_HOW TO COMPLETE THIS TASK_
Among the entries, find the lines with the string "computer" and report them.

──────── EXTRACTED DATA

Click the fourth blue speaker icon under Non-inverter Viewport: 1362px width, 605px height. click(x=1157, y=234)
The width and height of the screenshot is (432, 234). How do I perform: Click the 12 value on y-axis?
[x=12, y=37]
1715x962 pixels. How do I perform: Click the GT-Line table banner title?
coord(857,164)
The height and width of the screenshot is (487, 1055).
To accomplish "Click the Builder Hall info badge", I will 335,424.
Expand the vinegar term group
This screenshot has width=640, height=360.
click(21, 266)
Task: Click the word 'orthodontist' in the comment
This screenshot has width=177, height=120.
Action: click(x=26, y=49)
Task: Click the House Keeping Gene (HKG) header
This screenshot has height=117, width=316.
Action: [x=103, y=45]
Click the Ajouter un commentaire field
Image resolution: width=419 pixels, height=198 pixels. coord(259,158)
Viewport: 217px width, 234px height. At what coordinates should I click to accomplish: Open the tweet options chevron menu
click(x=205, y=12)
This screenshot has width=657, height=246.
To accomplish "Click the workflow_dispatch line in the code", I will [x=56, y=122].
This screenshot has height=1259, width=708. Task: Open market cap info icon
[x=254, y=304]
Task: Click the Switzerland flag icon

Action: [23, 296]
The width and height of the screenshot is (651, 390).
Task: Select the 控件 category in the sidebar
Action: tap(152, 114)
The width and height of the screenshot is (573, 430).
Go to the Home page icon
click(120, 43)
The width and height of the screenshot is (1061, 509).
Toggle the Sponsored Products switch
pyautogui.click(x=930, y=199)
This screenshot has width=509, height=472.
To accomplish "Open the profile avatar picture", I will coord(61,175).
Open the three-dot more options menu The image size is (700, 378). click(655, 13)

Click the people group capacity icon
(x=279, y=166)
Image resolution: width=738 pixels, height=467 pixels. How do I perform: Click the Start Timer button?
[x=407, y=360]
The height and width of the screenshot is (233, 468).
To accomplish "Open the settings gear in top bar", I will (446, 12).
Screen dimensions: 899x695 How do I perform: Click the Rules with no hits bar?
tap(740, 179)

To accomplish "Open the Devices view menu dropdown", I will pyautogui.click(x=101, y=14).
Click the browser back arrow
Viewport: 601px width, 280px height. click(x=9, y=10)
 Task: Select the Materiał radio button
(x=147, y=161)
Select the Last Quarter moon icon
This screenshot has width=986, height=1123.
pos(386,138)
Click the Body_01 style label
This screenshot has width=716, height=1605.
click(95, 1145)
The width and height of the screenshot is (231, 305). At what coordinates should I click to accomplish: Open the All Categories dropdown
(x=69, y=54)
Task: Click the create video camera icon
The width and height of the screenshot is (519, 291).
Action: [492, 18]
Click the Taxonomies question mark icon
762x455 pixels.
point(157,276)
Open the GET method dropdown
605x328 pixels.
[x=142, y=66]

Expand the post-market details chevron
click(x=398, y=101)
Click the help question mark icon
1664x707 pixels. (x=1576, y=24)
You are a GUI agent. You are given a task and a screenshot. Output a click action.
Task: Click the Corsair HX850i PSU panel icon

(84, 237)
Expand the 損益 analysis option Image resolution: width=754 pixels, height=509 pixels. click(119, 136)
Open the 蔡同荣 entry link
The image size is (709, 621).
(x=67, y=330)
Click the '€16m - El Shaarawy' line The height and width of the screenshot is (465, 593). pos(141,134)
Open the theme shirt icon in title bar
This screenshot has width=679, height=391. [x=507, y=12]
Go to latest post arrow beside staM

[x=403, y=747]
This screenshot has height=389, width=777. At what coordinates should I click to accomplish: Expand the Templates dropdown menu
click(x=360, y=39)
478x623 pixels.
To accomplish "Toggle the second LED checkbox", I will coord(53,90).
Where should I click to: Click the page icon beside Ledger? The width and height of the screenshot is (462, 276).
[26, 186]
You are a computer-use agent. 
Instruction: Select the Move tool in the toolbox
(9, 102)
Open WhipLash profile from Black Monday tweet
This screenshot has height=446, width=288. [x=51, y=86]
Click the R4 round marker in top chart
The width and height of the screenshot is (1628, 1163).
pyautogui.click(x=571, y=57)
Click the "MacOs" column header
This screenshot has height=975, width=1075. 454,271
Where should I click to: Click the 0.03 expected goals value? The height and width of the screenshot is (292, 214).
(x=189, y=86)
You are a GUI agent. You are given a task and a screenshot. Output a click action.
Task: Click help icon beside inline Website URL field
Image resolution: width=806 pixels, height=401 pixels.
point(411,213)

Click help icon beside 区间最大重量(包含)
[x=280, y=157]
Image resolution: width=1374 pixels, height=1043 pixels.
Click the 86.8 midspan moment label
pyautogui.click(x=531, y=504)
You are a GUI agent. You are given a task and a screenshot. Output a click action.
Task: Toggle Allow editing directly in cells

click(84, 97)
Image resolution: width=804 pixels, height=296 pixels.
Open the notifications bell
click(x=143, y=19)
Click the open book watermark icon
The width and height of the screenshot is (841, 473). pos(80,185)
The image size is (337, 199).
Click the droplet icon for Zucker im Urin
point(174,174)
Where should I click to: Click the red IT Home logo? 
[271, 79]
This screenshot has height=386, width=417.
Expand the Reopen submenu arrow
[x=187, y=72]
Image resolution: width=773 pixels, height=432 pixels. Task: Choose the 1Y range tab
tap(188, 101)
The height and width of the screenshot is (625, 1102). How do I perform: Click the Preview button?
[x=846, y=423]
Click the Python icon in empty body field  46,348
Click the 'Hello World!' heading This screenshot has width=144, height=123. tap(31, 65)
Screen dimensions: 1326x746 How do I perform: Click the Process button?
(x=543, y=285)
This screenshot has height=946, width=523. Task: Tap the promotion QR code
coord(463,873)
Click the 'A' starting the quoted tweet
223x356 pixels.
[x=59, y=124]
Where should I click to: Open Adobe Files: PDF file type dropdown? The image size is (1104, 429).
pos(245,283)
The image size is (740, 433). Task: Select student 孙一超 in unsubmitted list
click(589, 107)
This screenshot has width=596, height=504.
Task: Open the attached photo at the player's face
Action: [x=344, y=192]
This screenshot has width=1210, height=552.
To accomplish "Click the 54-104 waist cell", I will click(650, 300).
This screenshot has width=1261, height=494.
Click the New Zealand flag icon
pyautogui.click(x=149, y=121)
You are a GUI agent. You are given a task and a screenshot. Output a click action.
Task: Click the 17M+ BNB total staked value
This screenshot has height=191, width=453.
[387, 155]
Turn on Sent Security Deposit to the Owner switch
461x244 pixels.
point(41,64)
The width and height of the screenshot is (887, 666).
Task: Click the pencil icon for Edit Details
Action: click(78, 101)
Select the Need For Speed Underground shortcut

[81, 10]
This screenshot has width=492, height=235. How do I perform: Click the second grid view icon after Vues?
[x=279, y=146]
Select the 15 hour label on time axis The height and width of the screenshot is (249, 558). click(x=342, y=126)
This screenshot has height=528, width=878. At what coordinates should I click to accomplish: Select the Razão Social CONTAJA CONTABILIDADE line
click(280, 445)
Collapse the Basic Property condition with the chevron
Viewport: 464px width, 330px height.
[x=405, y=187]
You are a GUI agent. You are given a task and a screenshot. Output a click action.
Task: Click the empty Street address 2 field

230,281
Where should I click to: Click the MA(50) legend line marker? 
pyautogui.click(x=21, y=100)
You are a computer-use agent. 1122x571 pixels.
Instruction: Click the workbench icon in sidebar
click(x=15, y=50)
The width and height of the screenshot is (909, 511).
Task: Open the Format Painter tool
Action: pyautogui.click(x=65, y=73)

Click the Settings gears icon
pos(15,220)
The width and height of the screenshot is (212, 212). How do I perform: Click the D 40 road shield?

────────────────

_ANSWER FOR THE TASK_
You are a computer-use agent. 
You are a computer-use agent. 1122x571 pixels.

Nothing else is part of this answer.